5

土法炮制:循环网络是如何实现的?

 3 years ago
source link: https://blog.dteam.top/posts/2020-02/implement-myrnn-with-tensorflow.html
Go to the source link to view the article. You can view the picture content, updated content and better typesetting reading experience. If the link is broken, please click the button below to view the snapshot at that time.
neoserver,ios ssh client

讲过前馈网络和卷积网络之后,那么就让我们来看看循环网络的实现。

相比前面提到过的网络类型,循环网络存在“记忆”,即它内部会保留过去的状态,并作为下次处理的输入的一部分。因此,在循环网络中,节点的输出如下:

output_t = activation(dot(W, input_t) + dot(U, state_t) + b)

其中,state_t = output_t,上一次的计算结果。将 RNN 概念图展开,得出下图(摘自《Deep.Learning.with.Python》):

rnn-unfold

本文同样以 imdb 评论为例来进行说明。

使用 Keras 的做法

Keras 中提供了 RNN 的简单实现: SimpleRNN ,先看看如何用它来搭建模型。注意,这里面需要用到 Embedding 层。

import tensorflow as tf
from tensorflow.keras.datasets import imdb
from tensorflow.keras import preprocessing

max_features = 10000
maxlen = 500

# 加载数据
(x_train, y_train), (x_test, y_test) = imdb.load_data(num_words=max_features)

# 预处理数据,将数据分割成相等长度
x_train = preprocessing.sequence.pad_sequences(x_train, maxlen=maxlen)
x_test = preprocessing.sequence.pad_sequences(x_test, maxlen=maxlen)

# 模型定义
model = tf.keras.models.Sequential([
  tf.keras.layers.Embedding(max_features, 32, input_length=maxlen),
  tf.keras.layers.SimpleRNN(32, return_sequences=True),
  tf.keras.layers.SimpleRNN(32),
  tf.keras.layers.Dense(1, activation='sigmoid')
])

model.compile(optimizer='rmsprop',
              loss='binary_crossentropy',
              metrics=['accuracy'])

# 训练
model.fit(x_train, y_train, epochs=10, batch_size=128, validation_split=0.2)

# 预测
print(y_train[:3])
print(model.predict_classes(x_test[:3]).flatten())

对于 SimpleRNN,其输出可以有两种格式,由 return_sequences 控制:

  • = True,返回 (batch_size, time_steps, output_features),即每一次的输出结果都会保存,当 SimpleRNN 后跟 SimpleRNN 时使用。
  • = False,返回 (batch_size, output_features),即最后一次的输出,当 SimpleRNN 为最后一个 RNN 层时使用。

使用 TF 实现自定义结构

相比起 TF 的正统实现(layer + cell),本文做了相当的简化:只构建 SimpleRNN 层,主要的代码参考了《Deep.Learning.with.Python》。

同样,为了保证每篇的独立性,所有对象的代码都贴出来了,如果不想看之前重复的代码可以直接去看 MySimpleRNN

MyDense

class MyDense(Layer):

    def __init__(self, units=32):
        super(MyDense, self).__init__()
        self.units = units

    def build(self, input_shape):
        self.w = self.add_weight(shape=(input_shape[-1], self.units),
            initializer='random_normal', trainable=True)
        self.b = self.add_weight(shape=(self.units,),
            initializer='random_normal', trainable=True)

    def call(self, inputs):
        return tf.nn.sigmoid(tf.matmul(inputs, self.w) + self.b)

MyEmbedding

class MyEmbedding(Layer):

    def __init__(self, input_unit, output_unit):
        super(MyEmbedding, self).__init__()
        self.input_unit = input_unit
        self.output_unit = output_unit

    def build(self, input_shape):
        self.embedding = self.add_weight(shape=(self.input_unit, self.output_unit),
            initializer='random_normal', trainable=True)

    def call(self, inputs):
        return tf.nn.embedding_lookup(self.embedding, inputs)

MySimpleRNN

自定义 SimpleRNN 层,注意:

  • 继承 Layer 的规范,实现 build 和 call 。
  • build 负责初始化状态矩阵、权重和偏置,来自 Layer 。

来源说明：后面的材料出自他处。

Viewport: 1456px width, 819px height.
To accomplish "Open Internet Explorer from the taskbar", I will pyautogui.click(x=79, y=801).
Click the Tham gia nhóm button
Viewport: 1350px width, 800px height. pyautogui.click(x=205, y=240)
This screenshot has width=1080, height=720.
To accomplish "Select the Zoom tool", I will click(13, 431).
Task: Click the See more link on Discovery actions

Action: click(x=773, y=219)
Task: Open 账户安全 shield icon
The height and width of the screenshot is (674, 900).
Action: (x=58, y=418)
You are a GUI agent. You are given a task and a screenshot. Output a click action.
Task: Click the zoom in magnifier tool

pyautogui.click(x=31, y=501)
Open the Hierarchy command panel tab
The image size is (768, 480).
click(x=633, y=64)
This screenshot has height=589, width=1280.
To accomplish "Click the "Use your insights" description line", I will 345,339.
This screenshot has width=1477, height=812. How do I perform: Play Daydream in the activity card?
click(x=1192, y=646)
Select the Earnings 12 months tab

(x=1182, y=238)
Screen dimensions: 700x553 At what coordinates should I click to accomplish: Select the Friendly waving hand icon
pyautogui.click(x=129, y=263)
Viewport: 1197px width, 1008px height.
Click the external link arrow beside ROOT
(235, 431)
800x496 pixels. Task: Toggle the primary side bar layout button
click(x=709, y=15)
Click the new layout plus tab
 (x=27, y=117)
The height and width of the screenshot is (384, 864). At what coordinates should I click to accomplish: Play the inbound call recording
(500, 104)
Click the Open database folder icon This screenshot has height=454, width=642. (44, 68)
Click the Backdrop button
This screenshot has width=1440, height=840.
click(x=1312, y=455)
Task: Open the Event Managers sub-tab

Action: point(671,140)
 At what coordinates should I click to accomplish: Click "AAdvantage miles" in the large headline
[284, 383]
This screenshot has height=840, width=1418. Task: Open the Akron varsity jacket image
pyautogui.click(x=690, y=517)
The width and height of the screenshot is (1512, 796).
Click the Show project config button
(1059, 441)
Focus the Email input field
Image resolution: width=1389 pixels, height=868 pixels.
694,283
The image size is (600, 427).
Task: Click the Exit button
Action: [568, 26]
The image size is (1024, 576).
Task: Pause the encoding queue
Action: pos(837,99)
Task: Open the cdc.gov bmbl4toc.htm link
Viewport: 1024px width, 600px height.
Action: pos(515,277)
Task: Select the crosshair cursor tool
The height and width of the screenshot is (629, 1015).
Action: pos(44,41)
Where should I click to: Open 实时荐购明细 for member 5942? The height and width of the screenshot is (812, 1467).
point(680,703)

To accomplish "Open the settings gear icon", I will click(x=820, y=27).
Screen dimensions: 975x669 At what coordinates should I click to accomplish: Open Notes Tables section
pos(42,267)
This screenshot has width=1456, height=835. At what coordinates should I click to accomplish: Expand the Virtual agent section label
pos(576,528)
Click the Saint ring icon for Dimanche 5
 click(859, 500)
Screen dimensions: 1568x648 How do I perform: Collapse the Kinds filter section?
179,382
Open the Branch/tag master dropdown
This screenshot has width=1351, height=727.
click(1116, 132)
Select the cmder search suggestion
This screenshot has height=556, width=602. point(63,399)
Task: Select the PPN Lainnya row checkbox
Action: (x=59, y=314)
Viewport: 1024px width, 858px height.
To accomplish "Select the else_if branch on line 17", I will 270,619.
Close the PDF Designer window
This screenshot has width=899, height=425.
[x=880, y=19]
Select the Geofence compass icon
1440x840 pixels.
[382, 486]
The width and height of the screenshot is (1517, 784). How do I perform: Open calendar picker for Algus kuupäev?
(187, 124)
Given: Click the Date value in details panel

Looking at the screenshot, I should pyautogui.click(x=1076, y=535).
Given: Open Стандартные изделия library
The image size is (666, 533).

注意它们的 shape:
    • 权重:输入 x 输出
    • 状态矩阵:输出 x 输出
  • call 负责计算(内建循环,循环次数即时间步骤,来自第二维长度),来自 Layer 。
class MySimpleRNN(Layer):

    def __init__(self, unit, return_sequences=False):
        super(MySimpleRNN, self).__init__()
        self.units = unit
        self.return_sequences = return_sequences

    def build(self, input_shape):
        self.w = self.add_weight(shape=(input_shape[-1], self.units),
            initializer='random_normal', trainable=True)
        self.b = self.add_weight(shape=(self.units,),
            initializer='random_normal', trainable=True)
        self.u = self.add_weight(shape=(self.units, self.units),
            initializer='random_normal', trainable=True)

    def call(self, inputs):
        state = tf.zeros((1, self.units))
        outputs = []
        for step in range(inputs.shape[1]):
            output = tf.nn.tanh(tf.matmul(inputs[:, step, :], self.w) + tf.matmul(state, self.u) + self.b)
            outputs.append([output])
            state = output
        # 注意 shape 的变化
        return tf.transpose(tf.concat(outputs, 0), (1, 0, 2)) if self.return_sequences else output

MyModel

class MyModel(Layer):

    def __init__(self, layers):
        super(MyModel, self).__init__()
        self.layers = layers

    def call(self, inputs):
        x = self.layers[0](inputs)
        for layer in self.layers[1:-1]:
            x = layer(x)
        result = self.layers[-1](x)
        return result

    def train(self, x_train, y_train, epochs = 5):
        loss = tf.keras.losses.BinaryCrossentropy()
        optimizer = tf.keras.optimizers.RMSprop()
        accuracy = tf.keras.metrics.Accuracy()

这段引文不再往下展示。